*** Opening of Text shown ***

It is not character.
It is suffering wearing the mask of moral judgment.
This distinction matters because many people in our part of the world still treat mental illness as if it were a lack of discipline, a lack of prayer, a lack of marriage, a lack of morning walk, a lack of turmeric, a lack of gratitude, or a lack of being slapped properly in childhood. The menu is long. The science is thin.
Of course walking helps some people. Sunlight helps some people. Routine helps some people. Work helps some people. So does medicine, therapy, money, sleep, social support, and not living in a city where summer enters the room like a fat policeman and sits on your chest.
But advice given without understanding becomes another form of noise.
“Go out.”
Where?
“To meet people.”
Which people? The smiling ones who ask what you are doing nowadays, and then watch your answer like it is a small accident on the road?
“Do something you enjoy.”
That assumes enjoyment is at home and merely refusing to open the door. In anhedonia, enjoyment has left town. It did not even leave a forwarding address.
So the day becomes a narrow business.
Make tea.
Fail to make tea.
Open laptop.
Close laptop.
Lie down.
Sit up.
Feel tired.
Feel guilty for being tired.
Feel restless.
Feel guilty for being restless.
Look at phone.

*** Close of Text shown ***
*** Opening of Data section ***

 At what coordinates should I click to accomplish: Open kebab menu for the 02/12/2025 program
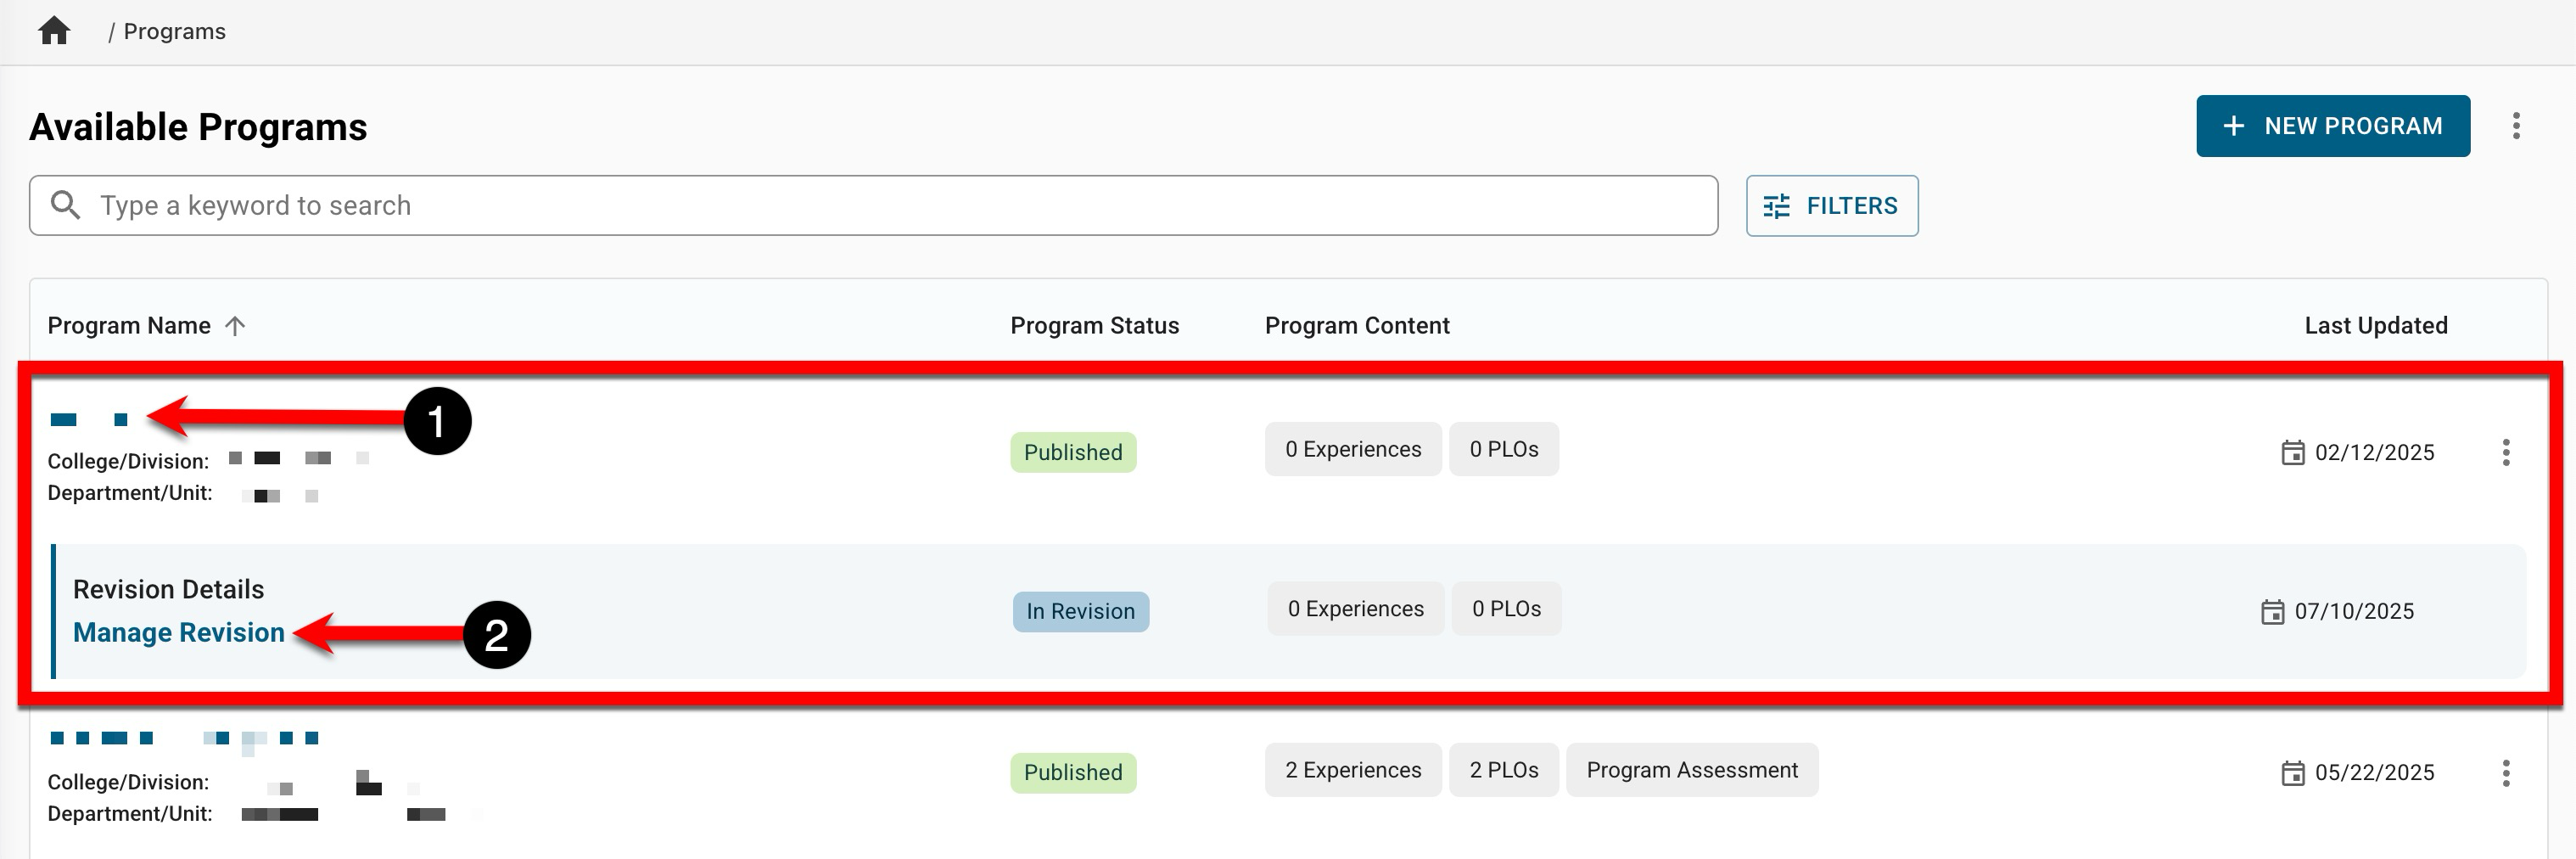click(2505, 452)
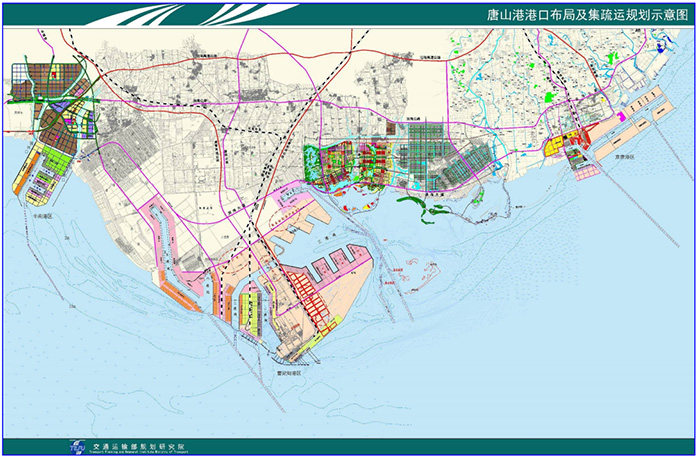Click the bright green block in Fengnan port

[x=58, y=160]
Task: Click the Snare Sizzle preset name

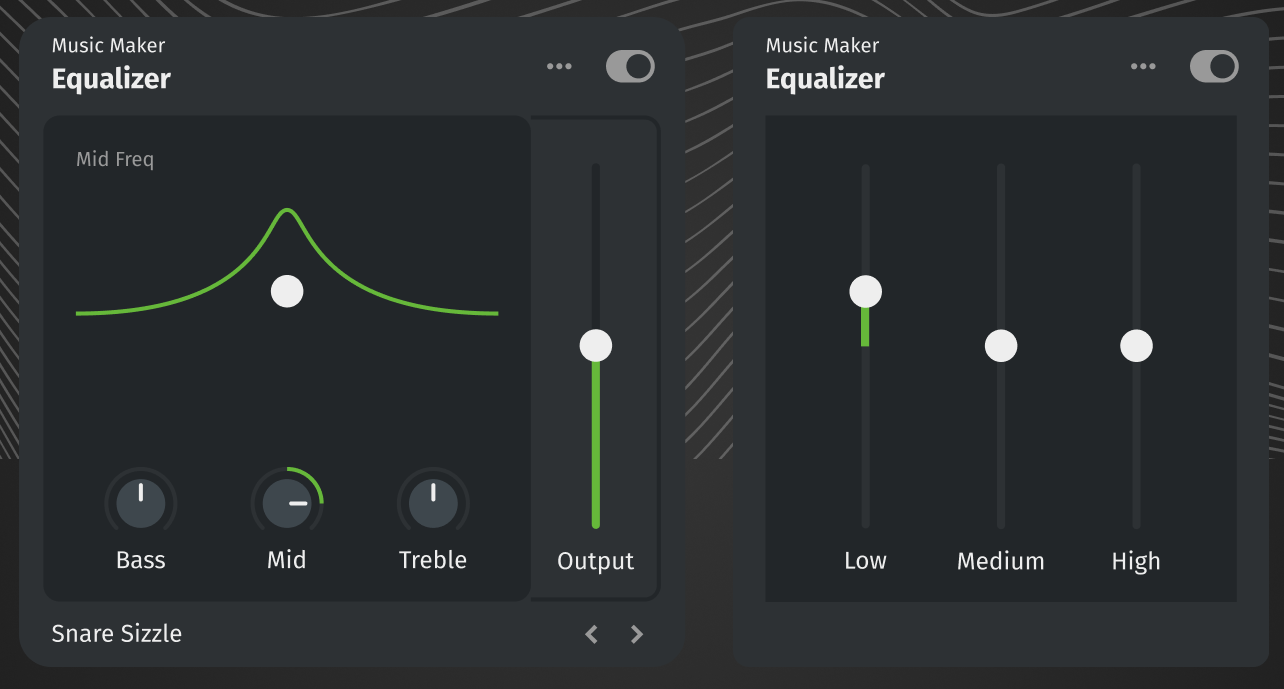Action: (x=117, y=633)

*** Close of Data section ***

» What to do
**a)** List every "lack of" that the passage about mental illness says people treat mental illness as if it were.
**b)** Summarize the passage about mental illness in two sentences.
**c)** Write out the part of the passage about mental illness starting at "Of course walking" and ending at "on your chest.".

» Problem solutions
**a)**
discipline
prayer
marriage
morning walk
turmeric
gratitude
being slapped properly in childhood

**b)** Many people still treat mental illness as a lack of discipline, prayer, gratitude or similar things, though the science behind this is thin. Things like walking, routine, medicine and therapy help some people, but advice given without understanding becomes another form of noise, while in anhedonia the day shrinks to a narrow business of small failed tasks and guilt.

**c)**
Of course walking helps some people. Sunlight helps some people. Routine helps some people. Work helps some people. So does medicine, therapy, money, sleep, social support, and not living in a city where summer enters the room like a fat policeman and sits on your chest.